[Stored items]

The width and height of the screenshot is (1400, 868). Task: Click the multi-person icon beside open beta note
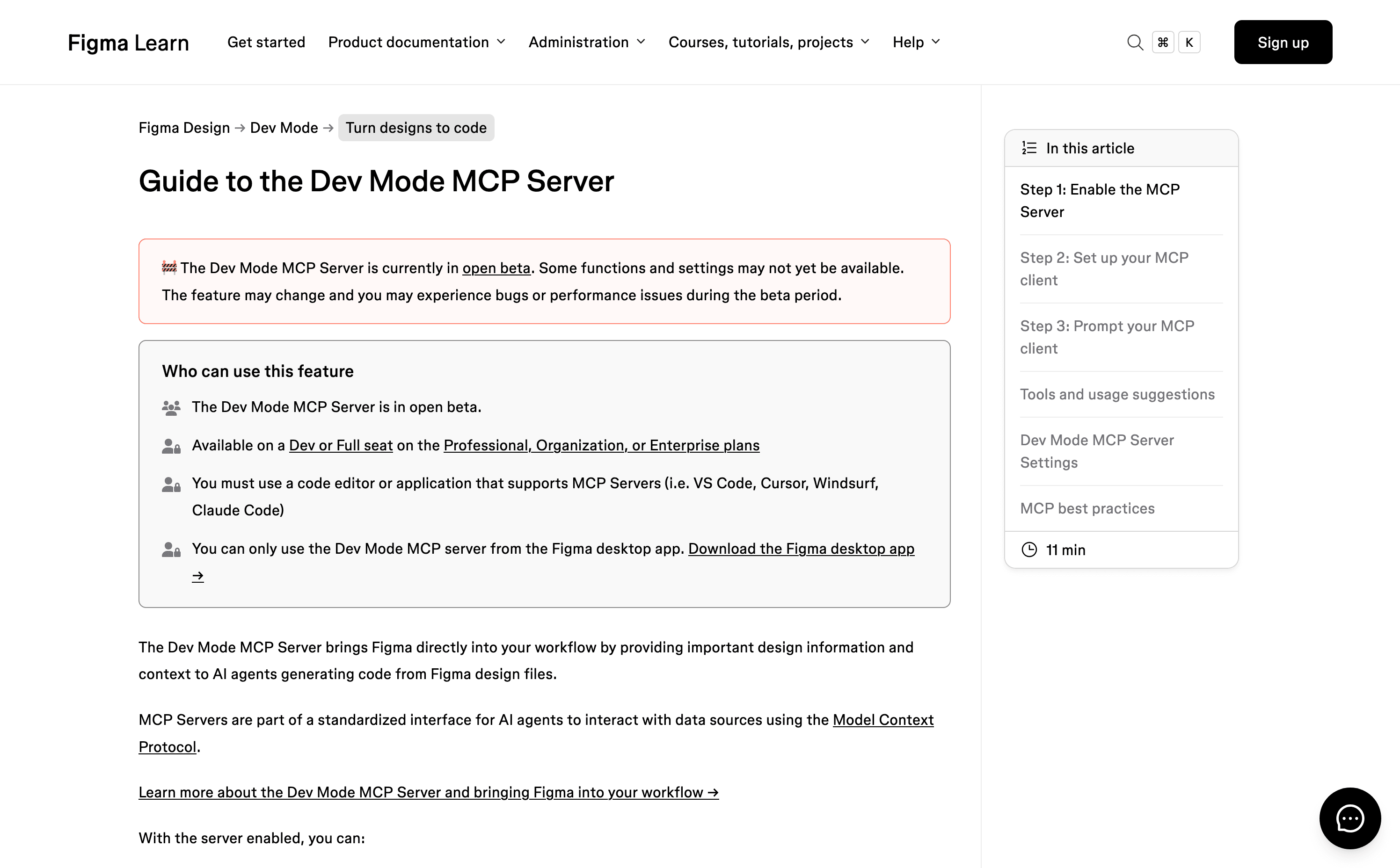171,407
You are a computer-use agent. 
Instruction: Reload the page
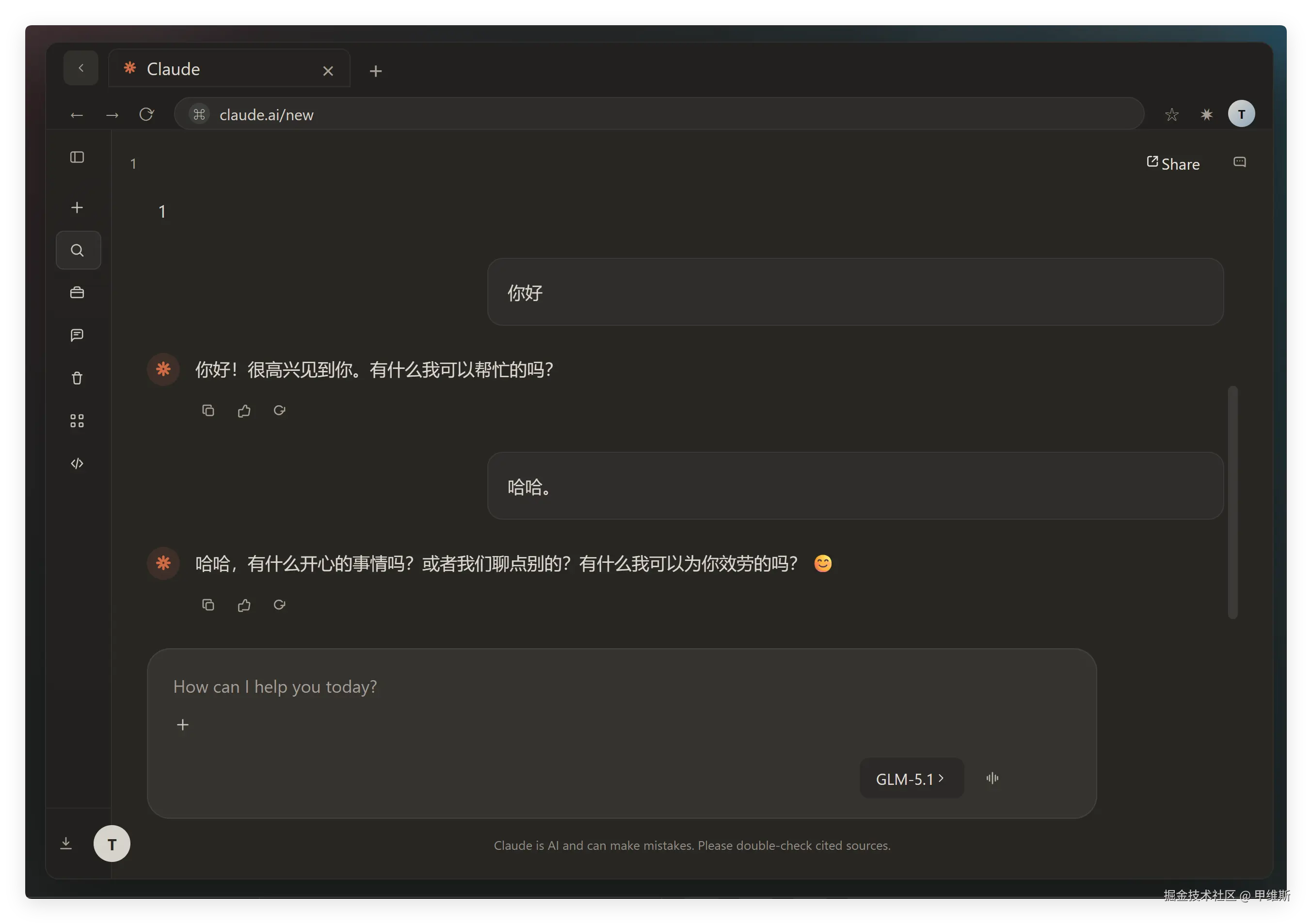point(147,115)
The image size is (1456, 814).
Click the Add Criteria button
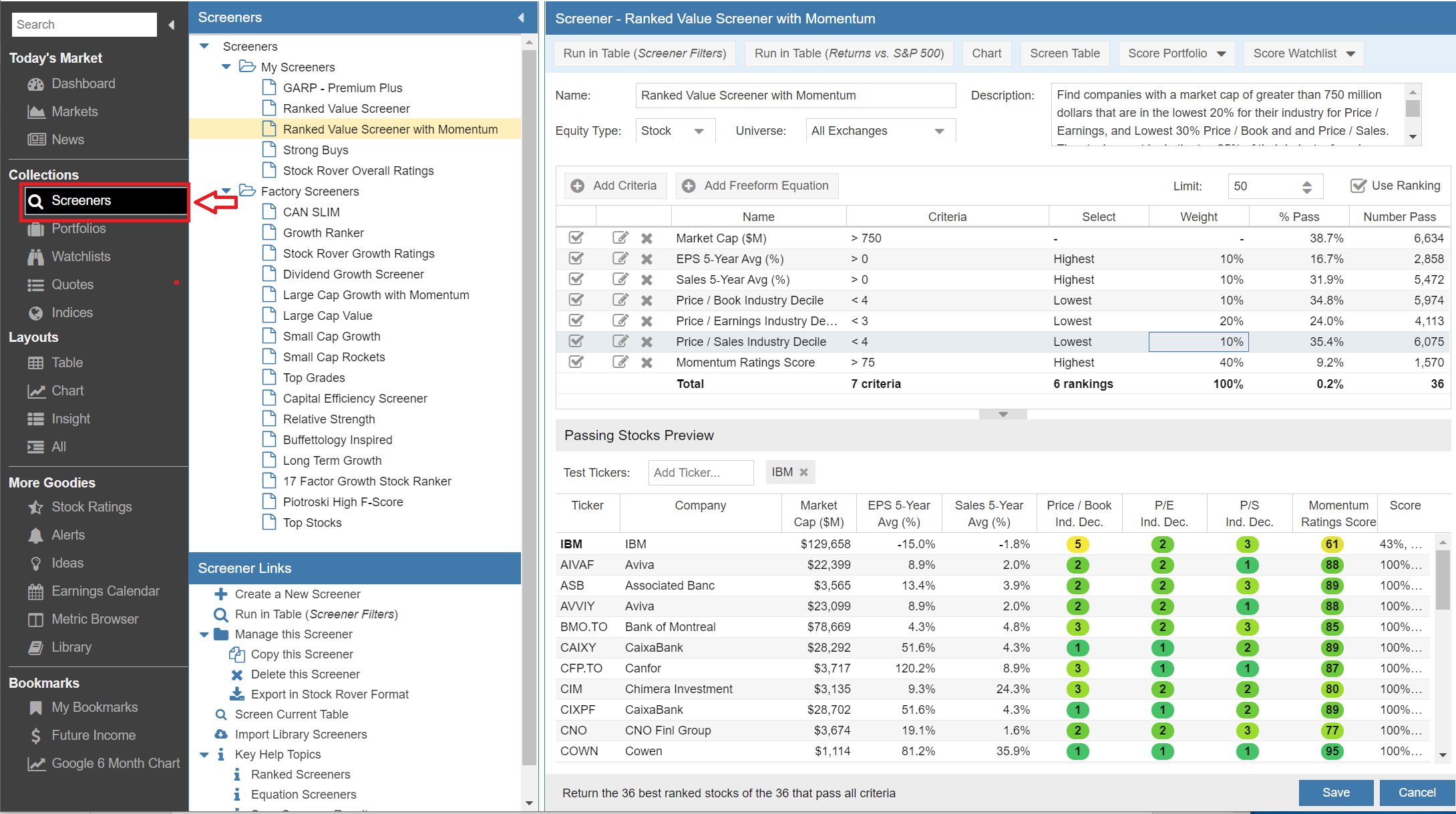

§ What the task asks
Every entry, word for word, should be given again; the pictures are not part of the copy.

§ Task solution
The width and height of the screenshot is (1400, 868). Task: Click the multi-person icon beside open beta note
171,407
You are a computer-use agent. 
Instruction: Reload the page
point(147,115)
The image size is (1456, 814).
Click the Add Criteria button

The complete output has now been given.